The opponent did not explicitly claim that its mark is particularly distinctive by virtue of intensive use or reputation.

Consequently, the assessment of the distinctiveness of the earlier mark will rest on its distinctiveness per se. In the present case, the earlier trade mark as a whole has no meaning for any of the services in question from the perspective of the public in the relevant territory. Therefore, the distinctiveness of the earlier mark must be seen as normal.

  1. Global assessment, other arguments and conclusion

Evaluating likelihood of confusion implies some interdependence between the relevant factors and, in particular, a similarity between the marks and between the goods or services. Therefore, a lesser degree of similarity between goods and services may be offset by a greater degree of similarity between the marks and vice versa (29/09/1998, C‑39/97, Canon, EU:C:1998:442, § 17).

In the present case, for reasons of procedural economy, the Opposition Division did not undertake a full comparison of the goods and services and assumed that all the contested goods were similar to the opponent’s services and respectively that all the contested services were identical to the those of the earlier mark. They are directed at the public at large and at a more specialised public, whose degree of attention will vary from average to high.

The signs are visually similar to a very low degree and aurally and conceptually identical.

The fact that two trade marks consisting of the same letter are identical from an aural and a conceptual point of view is relevant when it comes to assessing the existence of a likelihood of confusion. In such cases, it is only when the later trade mark causes a sufficiently different visual impression that a likelihood of confusion can be safely ruled out (10/05/2011, T‑187/10, G, EU:T:2011:202, § 60).

Therefore, the way the letter ‘e’ appears in each sign is determinant. As stated in section c) above, it is depicted in very different manners in the two signs. Therefore, the signs are visually similar to a very low degree only and, even in spite of the assumed similarity or identity between the goods and services, this is not sufficient to find a likelihood of confusion.

Considering all the above, there is no likelihood of confusion on the part of the public. Therefore, the opposition must be rejected.

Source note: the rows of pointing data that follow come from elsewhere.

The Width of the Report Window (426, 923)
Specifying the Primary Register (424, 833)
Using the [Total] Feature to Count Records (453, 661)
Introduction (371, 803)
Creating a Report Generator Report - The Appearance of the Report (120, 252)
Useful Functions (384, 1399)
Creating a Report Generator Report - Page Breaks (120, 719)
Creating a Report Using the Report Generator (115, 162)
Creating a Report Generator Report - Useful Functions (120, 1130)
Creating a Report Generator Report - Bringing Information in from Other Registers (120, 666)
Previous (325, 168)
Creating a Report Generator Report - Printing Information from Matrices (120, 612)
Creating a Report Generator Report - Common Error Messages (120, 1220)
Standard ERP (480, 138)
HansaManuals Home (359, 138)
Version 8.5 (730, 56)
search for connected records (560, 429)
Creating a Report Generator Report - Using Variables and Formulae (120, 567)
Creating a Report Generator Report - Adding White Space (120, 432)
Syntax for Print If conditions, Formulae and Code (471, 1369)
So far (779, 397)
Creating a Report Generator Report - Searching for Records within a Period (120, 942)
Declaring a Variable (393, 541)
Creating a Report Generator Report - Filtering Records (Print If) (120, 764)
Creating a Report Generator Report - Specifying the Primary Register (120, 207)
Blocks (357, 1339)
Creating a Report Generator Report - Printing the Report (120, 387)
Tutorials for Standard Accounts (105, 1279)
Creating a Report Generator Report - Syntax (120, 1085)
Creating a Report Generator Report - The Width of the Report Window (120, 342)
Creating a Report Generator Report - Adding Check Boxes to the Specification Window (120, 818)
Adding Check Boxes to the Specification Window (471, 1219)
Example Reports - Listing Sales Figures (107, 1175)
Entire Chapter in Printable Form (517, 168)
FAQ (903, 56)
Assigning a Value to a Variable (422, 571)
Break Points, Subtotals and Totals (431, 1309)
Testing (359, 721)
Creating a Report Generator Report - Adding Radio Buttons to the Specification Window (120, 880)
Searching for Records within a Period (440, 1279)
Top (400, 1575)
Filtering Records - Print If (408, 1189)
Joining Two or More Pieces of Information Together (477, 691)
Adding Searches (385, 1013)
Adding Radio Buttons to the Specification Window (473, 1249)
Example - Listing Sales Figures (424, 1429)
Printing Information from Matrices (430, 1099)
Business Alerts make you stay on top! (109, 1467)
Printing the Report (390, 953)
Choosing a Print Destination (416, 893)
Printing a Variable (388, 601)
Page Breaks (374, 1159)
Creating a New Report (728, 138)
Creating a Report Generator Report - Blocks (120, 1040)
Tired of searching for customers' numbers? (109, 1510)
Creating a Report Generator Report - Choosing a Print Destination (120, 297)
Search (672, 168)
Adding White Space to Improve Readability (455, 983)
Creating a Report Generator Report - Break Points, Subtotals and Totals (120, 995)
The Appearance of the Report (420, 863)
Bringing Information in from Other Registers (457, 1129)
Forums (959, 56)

For the sake of completeness, it must be mentioned that the opposition must also fail in respect to the part of relevant public that, due to the high degree of stylisation of the earlier sign, will not perceive the letter ‘e’ in it, as it will be even less prone to confuse the signs.

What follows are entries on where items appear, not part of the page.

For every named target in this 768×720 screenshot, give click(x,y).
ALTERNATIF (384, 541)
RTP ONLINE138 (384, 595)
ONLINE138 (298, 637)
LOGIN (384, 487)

According to Article 85(1) EUTMR, the losing party in opposition proceedings must bear the fees and costs incurred by the other party.

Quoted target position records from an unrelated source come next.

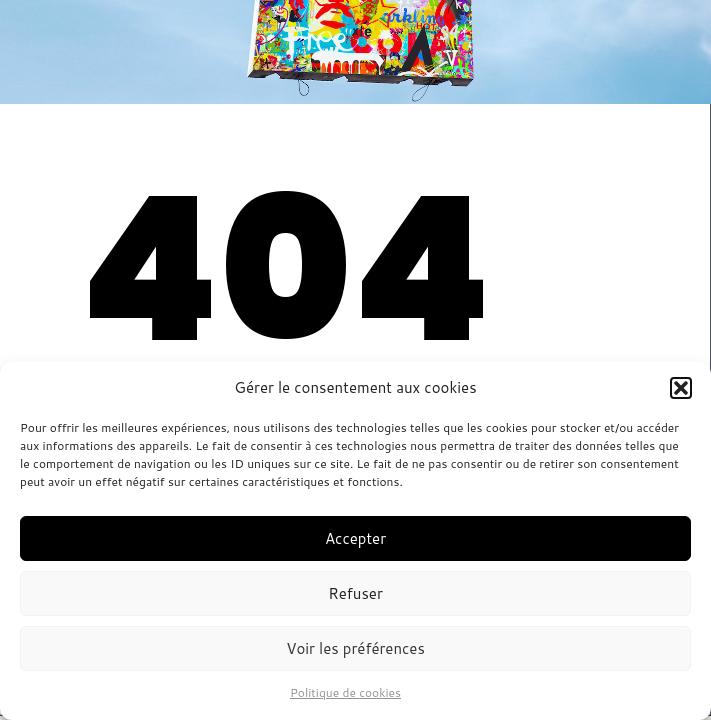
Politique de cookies (345, 692)
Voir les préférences (355, 648)
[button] (681, 388)
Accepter (355, 538)
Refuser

Since the opponent is the losing party, it must bear the costs incurred by the applicant in the course of these proceedings.

According to Rule 94(3) and Rule 94(7)(d)(ii) EUTMIR, the costs to be paid to the applicant are the costs of representation which are to be fixed on the basis of the maximum rate set therein.

The Opposition Division



Oana-Alina STURZA

According to Article 59 EUTMR, any party adversely affected by this decision has a right to appeal against this decision. According to Article 60 EUTMR, notice of appeal must be filed in writing at the Office within two months of the date of notification of this decision. It must be filed in the language of the proceedings in which the decision subject to appeal was taken. Furthermore, a written statement of the grounds of appeal must be filed within four months of the same date. The notice of appeal will be deemed to be filed only when the appeal fee of EUR 720 has been paid.

The amount determined in the fixation of the costs may only be reviewed by a decision of the Opposition Division on request. According to Rule 94(4) EUTMIR, such a request must be filed within one month from the date of notification of this fixation of costs and shall be deemed to be filed only when the review fee of EUR 100 (Annex I A(33) EUTMR) has been paid.